A colleague from María is Marta Bautista, who studied a bachelor's and master's degree in Telecommunications Engineering at the University of Alcalá de Henares, and currently works as a radio frequency engineer, monitoring radio frequency interference (RFI) and building and testing frequency converters. This engineer perceives that women are gaining more and more ground in all fields, in the media, in the educational portfolio, on the Internet, etc. and values initiatives such as this International Day of Women and Girls in Science: "There are publishers that have books about famous women throughout history aimed at a young audience", she adds. However, she believes that "there are still many people from previous generations who find it difficult to make women visible in certain professions".

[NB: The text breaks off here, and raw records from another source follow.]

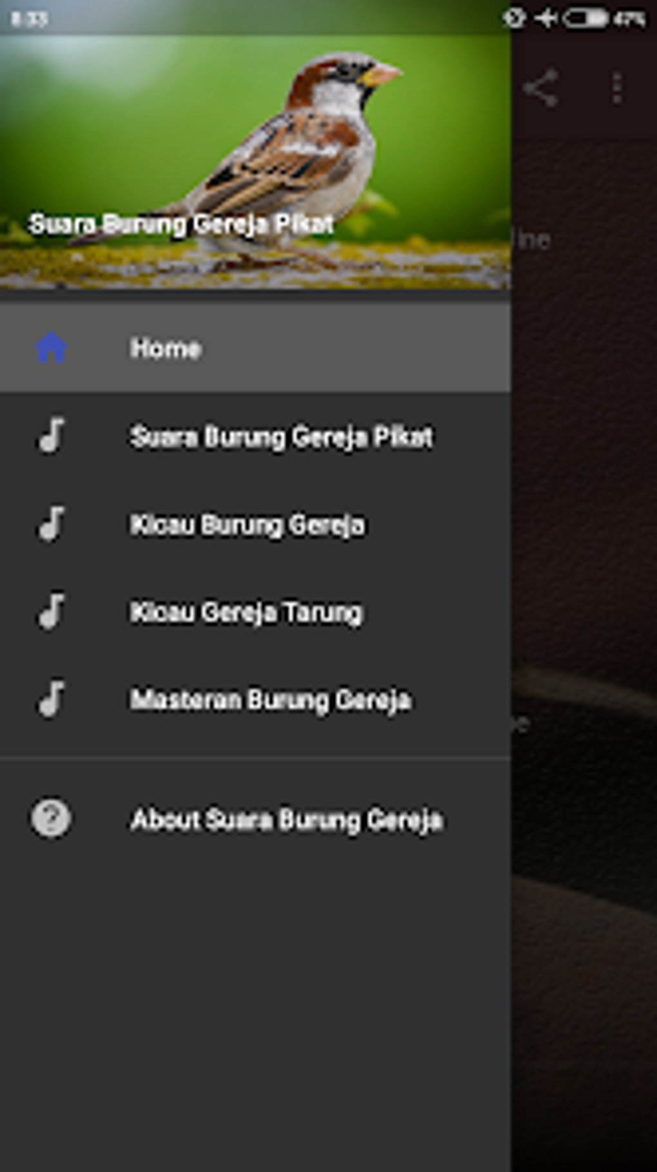This screenshot has height=1172, width=657.
Task: Open About Suara Burung Gereja
Action: click(x=286, y=820)
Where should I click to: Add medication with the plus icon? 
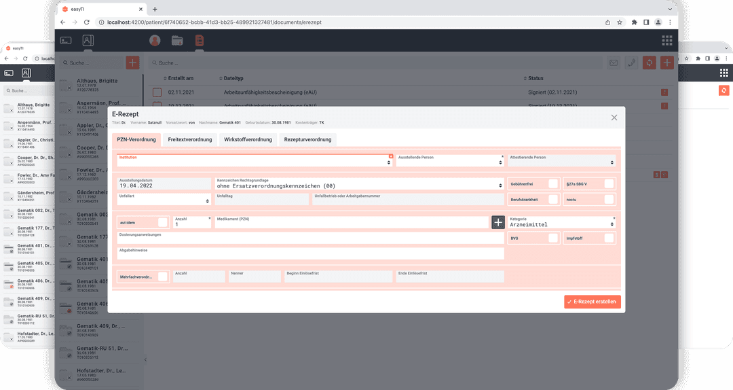tap(498, 222)
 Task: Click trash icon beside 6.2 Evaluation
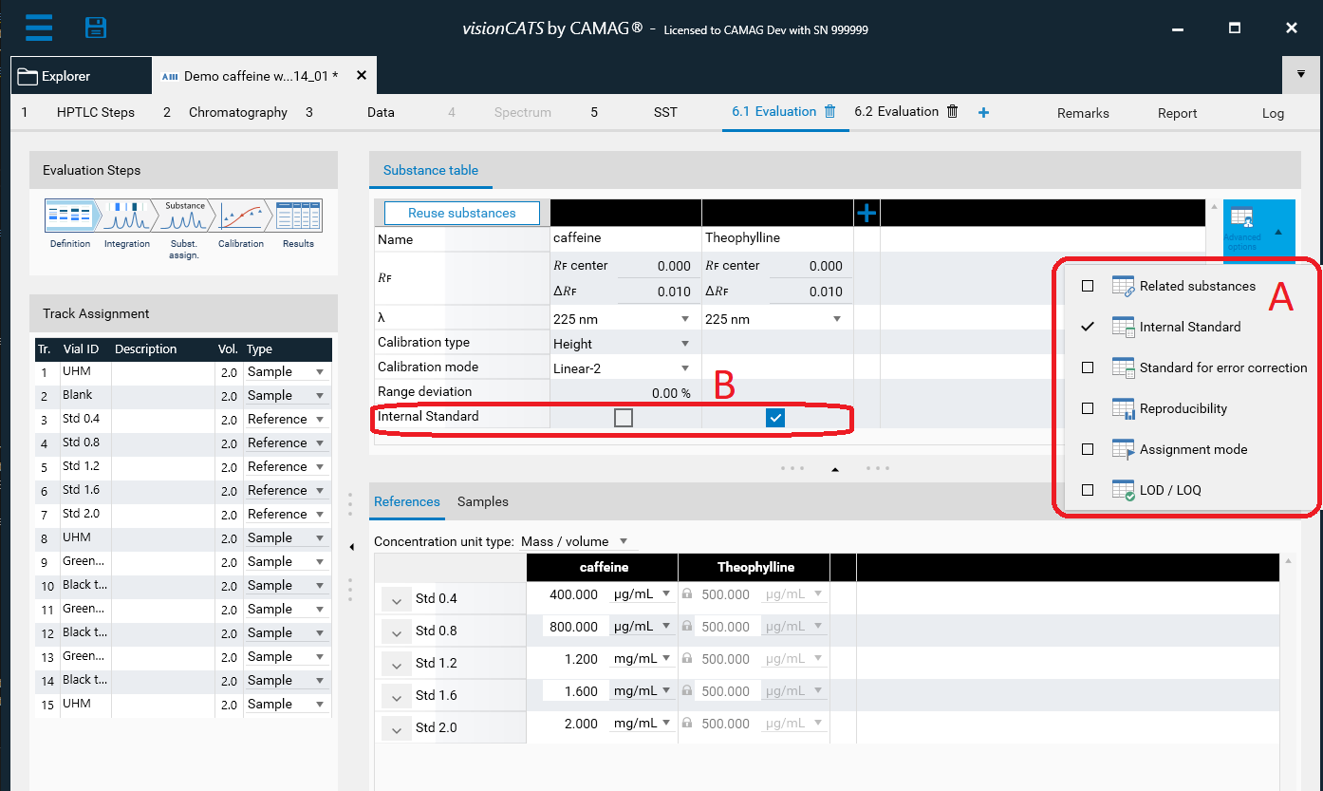[x=953, y=112]
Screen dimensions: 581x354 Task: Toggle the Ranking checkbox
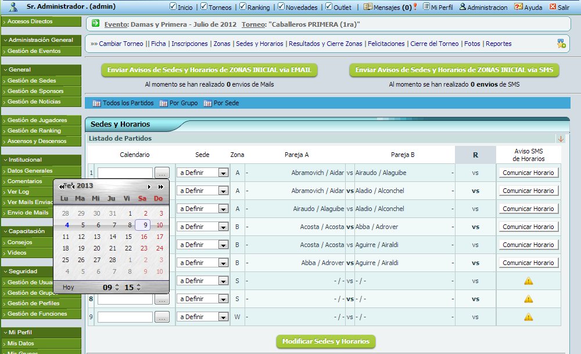coord(242,7)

Figure 2: Jocelyn Bell Primary School visit to Yebes Observatory. Credits: Yebes Observatory.

The visit to the 40-metre diameter radio telescope was long awaited. At the control room, the operator that day, Daniel Sastre, explained to them what was being done at that moment: a Very Long Baseline Interferometric (VLBI) observation in which radio telescopes from all over the world observe in a coordinated way. This form of observation is equivalent to using an antenna the size of the Earth, one of the largest instruments ever used, which provides more zoom in the images than any other technique in astronomy.

A very important aspect of the Yebes Observatory focuses on the study of the Earth. The mathematician Beatriz Vaquero works in the field of Space Geodesy. At the moment, she explains, "we are developing a project that consists of the construction of a satellite tracking and observation station through a laser telemetry system (SLR, satellite laser ranging)". Beatriz is the project manager of this new facility. Among her references is Hypatia of Alexandria, "for being one of the first known women scientists", although she admits that no example of a woman has guided her steps. She encourages new generations to be genuine, “because there are no men's careers or women's careers, there are just careers".

To conclude the visit, geographer engineer Elena Martínez told the students that the Earth has a "life of its own", which manifests in different types of movements, studied using space geodetic techniques. It was clear to Elena that she was going to follow the path of science since she was a child. In fact, her female scientific reference was her mother, because "when she studied Topography, only five women in Madrid were doing it". In addition, she indicates that she was motivated to choose this specialty by "the fact of being able to contribute with my work to the study of climate change and its effects on the Earth's surface".

The celebration of the International Day of Women and Girls in Science was a memorable day in Yebes Observatory. There is no doubt that these girls and boys will remember it all their lives, an experience from which we hope scientific vocations will emerge. We also trust that next time they are asked about a famous scientist, they will remember that there are also women scientists, and even famous ones.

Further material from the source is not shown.